**TRY IT**
The entries below hold a line with "Toggle status bulb of default2 row" and a line with "You are a computer-use agent. Screen". Return those lines and all that lie between them, exactly and only.

Segment Start: ENTRIES SUPPLIED

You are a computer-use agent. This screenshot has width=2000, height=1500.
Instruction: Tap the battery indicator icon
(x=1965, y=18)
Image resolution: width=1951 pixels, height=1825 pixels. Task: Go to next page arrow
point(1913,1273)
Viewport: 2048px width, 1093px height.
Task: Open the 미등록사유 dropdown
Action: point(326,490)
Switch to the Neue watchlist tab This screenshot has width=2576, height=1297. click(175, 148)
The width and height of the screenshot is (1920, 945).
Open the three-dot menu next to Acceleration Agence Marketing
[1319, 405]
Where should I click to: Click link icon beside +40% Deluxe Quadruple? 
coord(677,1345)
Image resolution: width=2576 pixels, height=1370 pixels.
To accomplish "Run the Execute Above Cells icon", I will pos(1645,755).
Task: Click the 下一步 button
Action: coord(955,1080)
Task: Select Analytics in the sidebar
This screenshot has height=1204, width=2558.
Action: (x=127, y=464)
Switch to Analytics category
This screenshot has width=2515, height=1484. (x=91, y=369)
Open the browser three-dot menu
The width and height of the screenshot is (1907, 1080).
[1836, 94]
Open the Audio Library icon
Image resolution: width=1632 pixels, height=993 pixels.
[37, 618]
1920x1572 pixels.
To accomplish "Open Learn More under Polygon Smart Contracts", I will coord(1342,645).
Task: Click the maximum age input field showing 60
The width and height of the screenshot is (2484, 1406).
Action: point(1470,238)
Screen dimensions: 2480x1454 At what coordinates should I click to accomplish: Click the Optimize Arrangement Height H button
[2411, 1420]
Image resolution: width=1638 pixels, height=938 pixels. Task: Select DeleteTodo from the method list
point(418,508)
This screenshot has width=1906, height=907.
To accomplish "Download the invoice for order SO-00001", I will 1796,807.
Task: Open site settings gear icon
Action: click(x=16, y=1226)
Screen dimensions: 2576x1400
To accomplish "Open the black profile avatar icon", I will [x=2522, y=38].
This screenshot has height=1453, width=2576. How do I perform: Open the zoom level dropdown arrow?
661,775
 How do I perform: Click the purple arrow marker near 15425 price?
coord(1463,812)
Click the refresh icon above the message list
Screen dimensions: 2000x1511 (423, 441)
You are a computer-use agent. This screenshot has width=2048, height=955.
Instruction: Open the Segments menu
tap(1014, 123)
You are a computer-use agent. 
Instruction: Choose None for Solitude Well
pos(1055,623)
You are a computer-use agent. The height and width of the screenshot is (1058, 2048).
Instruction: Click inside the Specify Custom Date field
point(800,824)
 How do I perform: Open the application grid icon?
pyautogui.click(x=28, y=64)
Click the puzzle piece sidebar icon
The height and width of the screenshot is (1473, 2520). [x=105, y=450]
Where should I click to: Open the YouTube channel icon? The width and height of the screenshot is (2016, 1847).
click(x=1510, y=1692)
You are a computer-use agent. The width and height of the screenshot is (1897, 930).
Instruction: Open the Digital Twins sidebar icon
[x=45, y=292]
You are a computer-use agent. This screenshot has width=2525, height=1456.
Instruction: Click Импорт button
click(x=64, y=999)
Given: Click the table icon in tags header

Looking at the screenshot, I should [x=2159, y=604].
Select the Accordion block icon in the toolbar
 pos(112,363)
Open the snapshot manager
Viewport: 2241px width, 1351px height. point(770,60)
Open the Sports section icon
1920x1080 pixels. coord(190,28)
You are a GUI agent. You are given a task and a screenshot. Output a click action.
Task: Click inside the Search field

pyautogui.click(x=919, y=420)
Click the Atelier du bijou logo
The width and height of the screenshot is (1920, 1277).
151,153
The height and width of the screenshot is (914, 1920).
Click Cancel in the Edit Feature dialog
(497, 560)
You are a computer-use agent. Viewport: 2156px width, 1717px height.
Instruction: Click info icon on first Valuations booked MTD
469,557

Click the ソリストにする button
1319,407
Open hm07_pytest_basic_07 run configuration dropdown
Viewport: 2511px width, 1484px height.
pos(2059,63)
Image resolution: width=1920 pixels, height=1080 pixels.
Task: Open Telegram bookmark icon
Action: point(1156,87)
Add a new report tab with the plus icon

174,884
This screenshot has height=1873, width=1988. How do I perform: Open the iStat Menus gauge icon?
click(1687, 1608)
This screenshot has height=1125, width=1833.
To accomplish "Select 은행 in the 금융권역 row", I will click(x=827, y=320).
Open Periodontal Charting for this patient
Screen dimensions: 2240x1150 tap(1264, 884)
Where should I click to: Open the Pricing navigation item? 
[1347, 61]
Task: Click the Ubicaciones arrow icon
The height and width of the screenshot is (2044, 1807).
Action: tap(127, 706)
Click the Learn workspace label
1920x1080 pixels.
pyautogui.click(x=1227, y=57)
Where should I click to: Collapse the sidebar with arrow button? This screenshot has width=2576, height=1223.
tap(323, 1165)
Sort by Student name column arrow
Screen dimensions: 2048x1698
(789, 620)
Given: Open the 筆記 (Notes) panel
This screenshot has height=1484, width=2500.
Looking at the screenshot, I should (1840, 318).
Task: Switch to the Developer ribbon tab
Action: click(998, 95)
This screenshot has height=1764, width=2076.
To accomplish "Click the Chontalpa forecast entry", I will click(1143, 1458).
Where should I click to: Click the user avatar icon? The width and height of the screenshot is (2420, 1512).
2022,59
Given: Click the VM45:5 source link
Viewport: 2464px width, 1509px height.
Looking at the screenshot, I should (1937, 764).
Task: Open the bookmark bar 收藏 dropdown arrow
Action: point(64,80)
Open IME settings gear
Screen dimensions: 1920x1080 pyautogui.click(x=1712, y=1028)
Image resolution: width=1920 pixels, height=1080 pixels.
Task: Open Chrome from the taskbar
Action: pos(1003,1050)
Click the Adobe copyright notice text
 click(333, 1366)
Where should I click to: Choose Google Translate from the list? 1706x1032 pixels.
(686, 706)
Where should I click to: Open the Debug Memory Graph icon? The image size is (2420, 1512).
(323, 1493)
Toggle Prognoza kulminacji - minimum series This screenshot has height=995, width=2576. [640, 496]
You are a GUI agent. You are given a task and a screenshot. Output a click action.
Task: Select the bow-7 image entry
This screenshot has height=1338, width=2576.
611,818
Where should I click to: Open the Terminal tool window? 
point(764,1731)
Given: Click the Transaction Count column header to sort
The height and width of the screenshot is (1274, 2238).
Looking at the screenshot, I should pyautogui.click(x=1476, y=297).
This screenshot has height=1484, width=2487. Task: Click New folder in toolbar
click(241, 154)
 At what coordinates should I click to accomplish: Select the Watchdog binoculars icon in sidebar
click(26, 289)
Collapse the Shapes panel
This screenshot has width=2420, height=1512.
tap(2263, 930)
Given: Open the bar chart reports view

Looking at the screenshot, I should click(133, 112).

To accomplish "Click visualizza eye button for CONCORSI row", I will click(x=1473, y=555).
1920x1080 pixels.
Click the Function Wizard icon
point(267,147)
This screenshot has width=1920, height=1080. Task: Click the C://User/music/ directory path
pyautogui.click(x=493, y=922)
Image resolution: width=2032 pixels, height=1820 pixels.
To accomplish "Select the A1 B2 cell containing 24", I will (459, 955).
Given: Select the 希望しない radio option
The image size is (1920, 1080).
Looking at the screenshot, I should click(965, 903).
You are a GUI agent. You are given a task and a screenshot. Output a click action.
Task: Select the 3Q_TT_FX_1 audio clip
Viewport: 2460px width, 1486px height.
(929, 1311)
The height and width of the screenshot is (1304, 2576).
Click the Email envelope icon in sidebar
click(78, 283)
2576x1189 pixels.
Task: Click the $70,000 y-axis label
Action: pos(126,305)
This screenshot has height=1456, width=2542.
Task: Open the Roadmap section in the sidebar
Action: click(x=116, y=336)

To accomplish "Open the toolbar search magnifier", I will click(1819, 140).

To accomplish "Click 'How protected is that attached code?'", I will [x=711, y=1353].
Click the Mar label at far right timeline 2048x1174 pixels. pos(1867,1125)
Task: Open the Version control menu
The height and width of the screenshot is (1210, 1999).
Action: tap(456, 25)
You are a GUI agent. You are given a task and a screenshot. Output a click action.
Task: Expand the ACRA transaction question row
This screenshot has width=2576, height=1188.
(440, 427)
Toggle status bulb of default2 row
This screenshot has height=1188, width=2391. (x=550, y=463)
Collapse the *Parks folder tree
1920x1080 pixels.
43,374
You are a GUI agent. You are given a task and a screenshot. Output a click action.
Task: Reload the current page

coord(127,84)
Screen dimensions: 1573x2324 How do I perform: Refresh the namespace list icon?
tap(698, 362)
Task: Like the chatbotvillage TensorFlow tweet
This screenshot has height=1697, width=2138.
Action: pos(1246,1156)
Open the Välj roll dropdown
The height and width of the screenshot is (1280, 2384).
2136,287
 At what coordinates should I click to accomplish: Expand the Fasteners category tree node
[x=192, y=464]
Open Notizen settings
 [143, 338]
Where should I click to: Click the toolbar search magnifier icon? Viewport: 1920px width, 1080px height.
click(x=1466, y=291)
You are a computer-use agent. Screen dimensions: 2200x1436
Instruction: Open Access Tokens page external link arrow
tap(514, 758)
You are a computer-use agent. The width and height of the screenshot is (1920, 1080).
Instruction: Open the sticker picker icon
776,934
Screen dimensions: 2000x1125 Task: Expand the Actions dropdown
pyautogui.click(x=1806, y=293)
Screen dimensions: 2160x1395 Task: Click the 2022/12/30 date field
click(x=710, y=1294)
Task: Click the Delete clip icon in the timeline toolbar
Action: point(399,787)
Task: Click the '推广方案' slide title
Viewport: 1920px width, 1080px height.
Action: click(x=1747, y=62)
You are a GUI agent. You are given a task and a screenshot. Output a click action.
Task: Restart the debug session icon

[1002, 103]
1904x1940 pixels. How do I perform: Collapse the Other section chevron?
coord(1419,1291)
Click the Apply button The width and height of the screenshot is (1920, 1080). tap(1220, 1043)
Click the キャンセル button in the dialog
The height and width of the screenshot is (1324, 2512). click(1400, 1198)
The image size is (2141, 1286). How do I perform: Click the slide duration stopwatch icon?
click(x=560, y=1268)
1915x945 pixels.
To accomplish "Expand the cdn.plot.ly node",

Segment End: ENTRIES SUPPLIED

**SOLVED EXERCISE**
Toggle status bulb of default2 row
This screenshot has height=1188, width=2391. (x=550, y=463)
Collapse the *Parks folder tree
1920x1080 pixels.
43,374
You are a GUI agent. You are given a task and a screenshot. Output a click action.
Task: Reload the current page

coord(127,84)
Screen dimensions: 1573x2324 How do I perform: Refresh the namespace list icon?
tap(698, 362)
Task: Like the chatbotvillage TensorFlow tweet
This screenshot has height=1697, width=2138.
Action: pos(1246,1156)
Open the Välj roll dropdown
The height and width of the screenshot is (1280, 2384).
2136,287
 At what coordinates should I click to accomplish: Expand the Fasteners category tree node
[x=192, y=464]
Open Notizen settings
 [143, 338]
Where should I click to: Click the toolbar search magnifier icon? Viewport: 1920px width, 1080px height.
click(x=1466, y=291)
You are a computer-use agent. Screen dimensions: 2200x1436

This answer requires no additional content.